Après plus d’une décennie de recul, la piraterie somalienne connaît une nouvelle poussée dans le golfe d’Aden et l’ouest de l’océan Indien. Depuis avril 2026, six navires ont été détournés, selon l’Organisation maritime internationale (OMI), qui appelle à une nouvelle mobilisation internationale.
La piraterie somalienne n’a pas disparu. Elle refait désormais surface dans une région maritime déjà fragilisée par les tensions sécuritaires et les perturbations du trafic commercial. Depuis le mois d’avril, six navires ont été détournés dans le golfe d’Aden et les eaux environnantes, avec plus de 90 marins retenus en otage, selon les données communiquées par l’OMI.

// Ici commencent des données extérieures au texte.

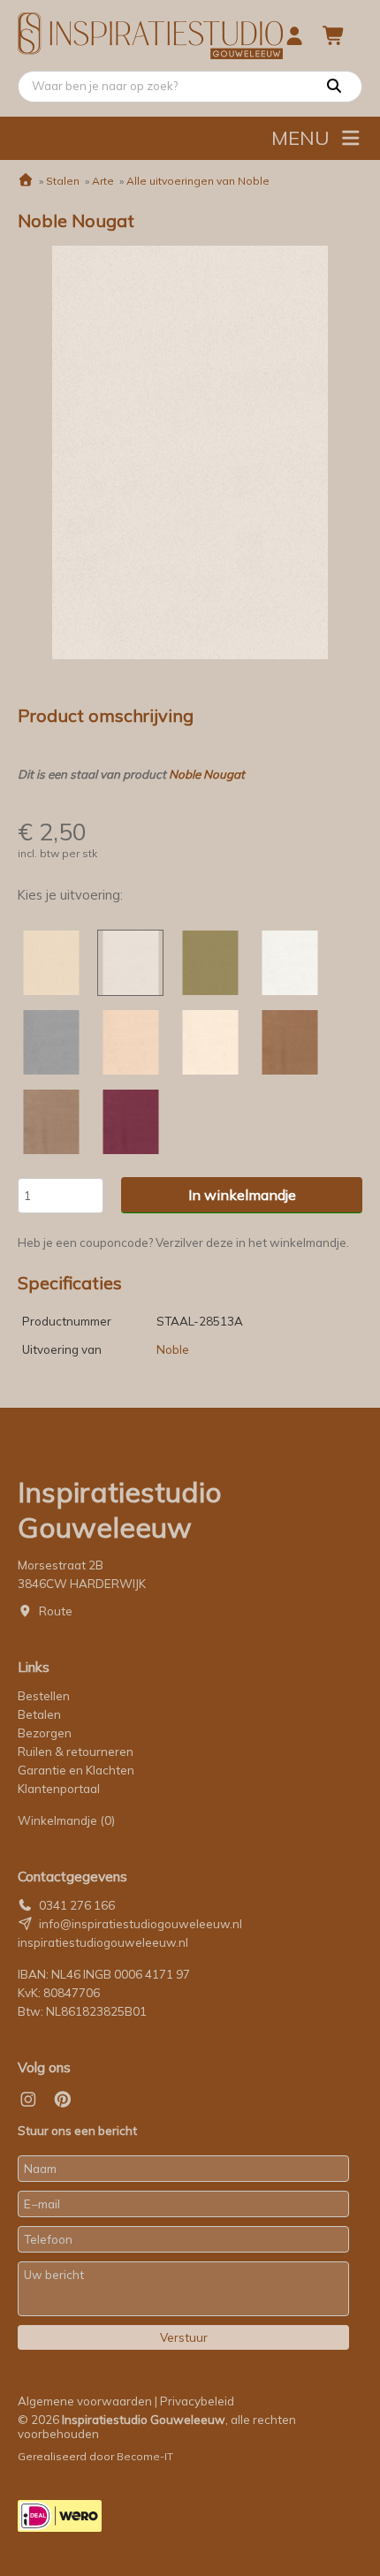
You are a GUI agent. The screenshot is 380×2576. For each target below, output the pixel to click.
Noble (172, 1349)
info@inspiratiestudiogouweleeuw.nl (140, 1924)
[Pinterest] (62, 2099)
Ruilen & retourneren (75, 1751)
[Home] (26, 180)
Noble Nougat (207, 774)
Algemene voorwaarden (85, 2401)
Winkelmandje (66, 1820)
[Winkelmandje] (334, 35)
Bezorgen (45, 1733)
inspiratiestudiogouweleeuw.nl (103, 1942)
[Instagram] (28, 2099)
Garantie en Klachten (77, 1770)
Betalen (39, 1714)
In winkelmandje (242, 1195)
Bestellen (44, 1696)
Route (55, 1611)
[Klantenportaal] (294, 35)
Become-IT (145, 2456)
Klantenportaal (59, 1789)
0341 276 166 (77, 1905)
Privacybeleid (197, 2401)
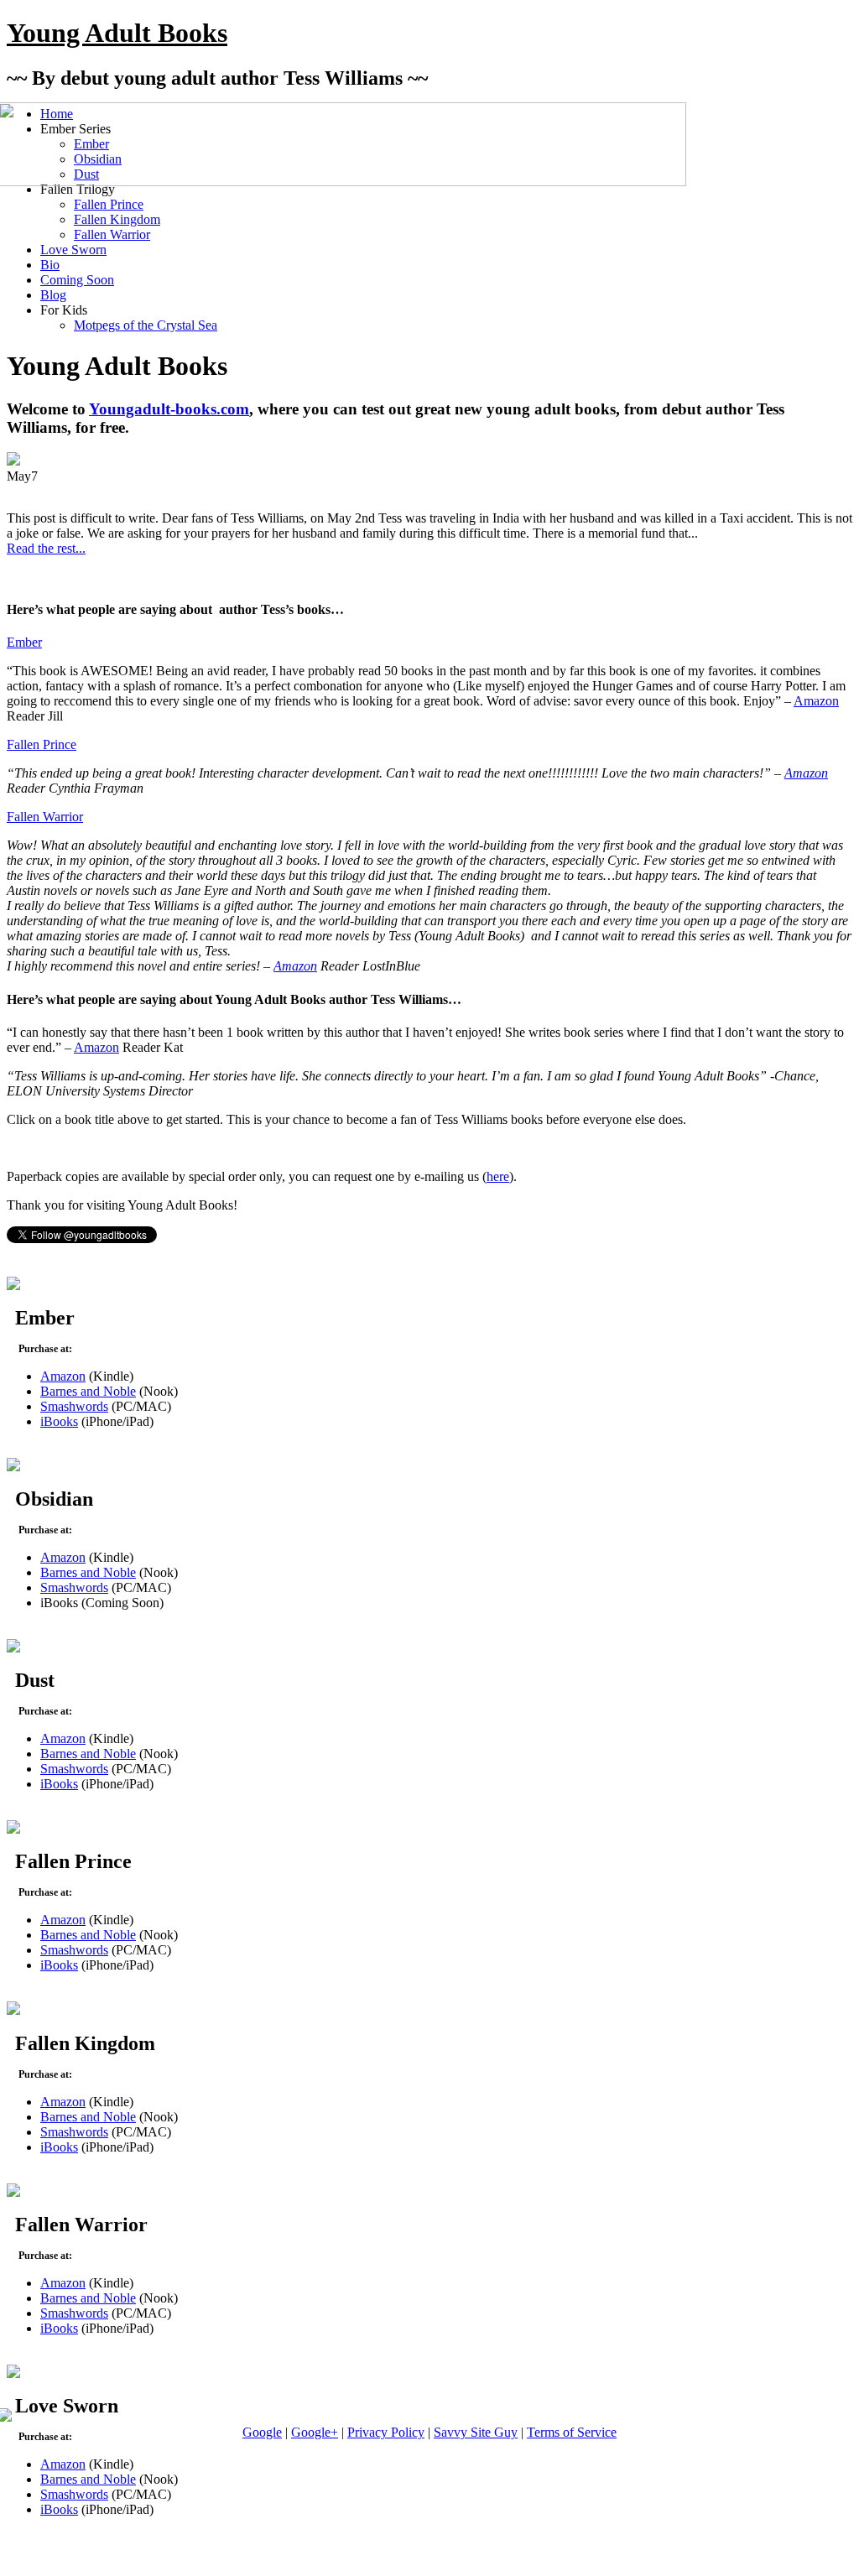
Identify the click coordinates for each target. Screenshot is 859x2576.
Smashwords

Le dernier incident en date remonte au jeudi 20 août. Six hommes armés ont pris le contrôle du Seamull, un pétrolier battant pavillon érythréen, à environ 250 kilomètres à l’est d’Al-Mukalla, au Yémen. Le navire aurait ensuite été contraint de mettre le cap sur la Somalie. Une vingtaine de marins se trouvaient à bord, dont 16 ressortissants indiens.
Cette attaque est survenue seulement trois jours après le détournement du Lutuf, un cargo battant pavillon camerounais. Le 17 août, huit hommes armés ont pris le contrôle du navire à quelques milles des côtes du Puntland, dans le nord-est de la Somalie, avant de le conduire vers la côte. Dix membres d’équipage se trouvaient à bord, parmi lesquels six Indiens, un Turc, un Géorgien et deux gardes de sécurité serbes.
La proximité de ces deux attaques inquiète les autorités maritimes, d’autant que les pirates semblent désormais capables d’opérer relativement loin des côtes somaliennes. Le Seamull naviguait ainsi à environ 136 milles nautiques d’Al-Mukalla lorsqu’il a été abordé.
237 attaques et des centaines de marins pris en otage en 2011
Le phénomène rappelle les heures les plus sombres de la piraterie somalienne. En 2011, au plus fort de la crise, 237 attaques avaient été recensées et des centaines de marins avaient été pris en otage. La mobilisation de forces navales internationales, le recours à des équipes de sécurité armées et le renforcement des procédures de protection à bord avaient ensuite permis de réduire considérablement les attaques.
Mais le paysage sécuritaire maritime a depuis changé. Les forces navales internationales doivent aujourd’hui faire face à plusieurs foyers de tension, notamment en mer Rouge, où les attaques des Houthis contre des navires commerciaux ont perturbé le trafic depuis 2024. Cette multiplication des crises a contribué à disperser les moyens et l’attention consacrés à la lutte contre la piraterie.
Face à cette nouvelle situation, l’OMI appelle les États du pavillon et les États côtiers à renforcer les mesures de prévention et à maintenir une coopération navale internationale. Son secrétaire général, Arsenio Dominguez, a demandé la libération immédiate et inconditionnelle des personnes retenues.
Le golfe d’Aden donne accès au détroit de Bab el-Mandeb, à la mer Rouge et au canal de Suez, un corridor essentiel pour le commerce entre l’Asie et l’Europe.